2. The air handling device as recited in claim 1, wherein at least one of the annular fan inlet passage and the annular fan outlet passage includes at least one vane extending from the inner diameter to the outer diameter.

3. The air handling device as recited in claim 1, wherein the fan is an axial flow fan.

4. An air handling device comprising:

a plurality of fans each including a fan hub and a set of fan blades that extend from the fan hub, each set of fan blades defining a fan diameter and each fan hub defining a hub diameter, wherein each fan has an inlet side for air intake and an outlet side for air discharge;

a plurality of housing portions respectively arranged at the inlet sides of the fans, each housing portion defining an internal cylindrical space that has a diameter that is substantially equivalent to the fan diameter of the corresponding fan; and

a plurality of air guide members that each include a cylindrical portion and a portion extending from the cylindrical portion that gradually increases in diameter, the cylindrical portions respectively extending in the internal cylindrical spaces to define annular passages there between, each cylindrical portion defining an outer diameter that is substantially equivalent to the hub diameter of the corresponding fan, wherein each annular passage extends over an axial length and over a diametrical distance, wherein the diametrical distance is from the outer diameter of the cylindrical portion to the diameter of the internal cylindrical space, the diametrical distance being constant over the axial length, and the axial length is greater than the diametrical distance.

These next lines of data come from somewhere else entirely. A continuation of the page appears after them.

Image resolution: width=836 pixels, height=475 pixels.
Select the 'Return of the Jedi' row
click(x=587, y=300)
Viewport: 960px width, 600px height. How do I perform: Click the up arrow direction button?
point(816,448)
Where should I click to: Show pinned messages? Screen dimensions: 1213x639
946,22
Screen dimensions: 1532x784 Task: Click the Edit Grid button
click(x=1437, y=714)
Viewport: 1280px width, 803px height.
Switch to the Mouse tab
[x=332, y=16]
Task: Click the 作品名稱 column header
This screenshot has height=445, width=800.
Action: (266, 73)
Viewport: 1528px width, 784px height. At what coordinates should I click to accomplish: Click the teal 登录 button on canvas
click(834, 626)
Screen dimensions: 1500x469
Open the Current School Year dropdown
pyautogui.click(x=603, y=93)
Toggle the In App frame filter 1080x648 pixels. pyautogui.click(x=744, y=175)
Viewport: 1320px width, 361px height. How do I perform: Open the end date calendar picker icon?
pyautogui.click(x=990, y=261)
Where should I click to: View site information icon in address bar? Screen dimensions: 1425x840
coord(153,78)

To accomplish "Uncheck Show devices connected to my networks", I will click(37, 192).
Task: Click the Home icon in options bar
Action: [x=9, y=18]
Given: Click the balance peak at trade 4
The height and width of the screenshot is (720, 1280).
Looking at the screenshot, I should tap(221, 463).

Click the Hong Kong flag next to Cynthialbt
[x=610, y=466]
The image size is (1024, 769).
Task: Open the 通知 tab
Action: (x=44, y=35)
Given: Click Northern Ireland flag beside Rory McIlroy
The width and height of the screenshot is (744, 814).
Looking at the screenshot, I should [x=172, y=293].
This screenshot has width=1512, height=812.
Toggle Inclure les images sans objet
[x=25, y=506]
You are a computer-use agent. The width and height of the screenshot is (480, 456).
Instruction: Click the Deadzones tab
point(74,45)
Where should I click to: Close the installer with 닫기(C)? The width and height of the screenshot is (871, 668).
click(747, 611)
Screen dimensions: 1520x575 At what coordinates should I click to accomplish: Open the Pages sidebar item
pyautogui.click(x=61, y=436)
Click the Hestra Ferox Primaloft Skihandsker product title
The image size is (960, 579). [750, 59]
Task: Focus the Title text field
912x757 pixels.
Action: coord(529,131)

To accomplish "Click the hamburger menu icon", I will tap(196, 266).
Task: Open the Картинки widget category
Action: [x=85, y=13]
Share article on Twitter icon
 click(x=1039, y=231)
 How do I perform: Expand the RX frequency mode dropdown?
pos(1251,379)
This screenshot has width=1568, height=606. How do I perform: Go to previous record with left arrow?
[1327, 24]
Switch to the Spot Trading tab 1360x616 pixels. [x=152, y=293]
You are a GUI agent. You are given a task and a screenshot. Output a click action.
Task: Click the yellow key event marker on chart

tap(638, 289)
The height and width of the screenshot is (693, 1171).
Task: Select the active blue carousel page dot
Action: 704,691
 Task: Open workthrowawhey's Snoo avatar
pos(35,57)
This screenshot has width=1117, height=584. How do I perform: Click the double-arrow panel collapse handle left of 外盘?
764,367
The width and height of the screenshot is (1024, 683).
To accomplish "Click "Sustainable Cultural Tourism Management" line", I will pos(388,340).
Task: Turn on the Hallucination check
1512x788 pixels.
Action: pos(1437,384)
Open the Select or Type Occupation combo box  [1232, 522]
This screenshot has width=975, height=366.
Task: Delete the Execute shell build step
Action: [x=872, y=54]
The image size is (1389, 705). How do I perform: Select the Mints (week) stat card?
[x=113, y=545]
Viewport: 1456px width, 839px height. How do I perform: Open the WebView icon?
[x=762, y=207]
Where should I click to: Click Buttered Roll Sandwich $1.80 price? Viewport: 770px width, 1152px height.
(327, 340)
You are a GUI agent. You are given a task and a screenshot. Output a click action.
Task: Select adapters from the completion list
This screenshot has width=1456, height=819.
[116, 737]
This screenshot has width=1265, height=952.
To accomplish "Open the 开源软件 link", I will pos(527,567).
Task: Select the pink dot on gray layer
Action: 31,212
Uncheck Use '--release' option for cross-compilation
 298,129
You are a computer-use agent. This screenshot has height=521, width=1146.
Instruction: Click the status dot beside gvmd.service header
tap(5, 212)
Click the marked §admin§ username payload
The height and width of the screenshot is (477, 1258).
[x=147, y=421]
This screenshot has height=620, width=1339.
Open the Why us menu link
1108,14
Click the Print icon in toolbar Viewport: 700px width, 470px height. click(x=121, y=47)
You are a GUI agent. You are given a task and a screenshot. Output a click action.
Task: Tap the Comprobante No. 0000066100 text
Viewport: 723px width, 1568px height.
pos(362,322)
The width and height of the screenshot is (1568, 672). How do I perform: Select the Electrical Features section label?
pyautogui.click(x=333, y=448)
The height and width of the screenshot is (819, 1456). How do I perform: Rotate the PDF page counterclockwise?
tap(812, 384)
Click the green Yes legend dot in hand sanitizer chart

5. The air handling device as recited in claim 4, wherein the plurality of fans are arranged side-by-side.

6. The air handling device as recited in claim 4, including at least one vane arranged in at least one of the annular passages, the at least one vane extending from the outer diameter of the corresponding cylindrical portion to the diameter defined by the corresponding housing portion.

7. The air handling device as recited in claim 4, wherein the plurality of fans are axial flow fans.

8. The air handling device as recited in claim 4, wherein the plurality of fans are generally enclosed within a housing that defines an inlet and an outlet where the plurality of fans are arranged to move air between the inlet and the outlet, and the housing includes therein a perforated surface and a liner material backing the perforated surface.

9. The air handling device as recited in claim 4, including a plenum box arranged downstream from the plurality of fans, the plenum box including a filter therein and at least one grated-inlet arranged to receive air flow from the fans.

10. The air handling device as recited in claim 4, including a plurality of dampers arranged in a one-to-one correspondence with the annular passages and operable to control flow of air to into the corresponding one of the plurality of fans.

11. The air handling device as recited in claim 4, wherein the plurality of fans are generally enclosed within a housing that defines an inlet and an outlet where the plurality of fans are arranged to move air between the inlet and the outlet, and the housing includes an access window adjacent the plurality of fans that is sized to receive at least one of the plurality of fans there through.

12. The air handling device as recited in claim 11, wherein the plurality of fans are removably mounted in the housing.

13. The air handling device as recited in claim 12, wherein the plurality of fans each include a base having a sliding surface.

14. The air handling device as recited in claim 13, wherein the sliding surface comprises a low-friction material.

15. The air handling device as recited in claim 13, wherein the sliding surface comprises a castor.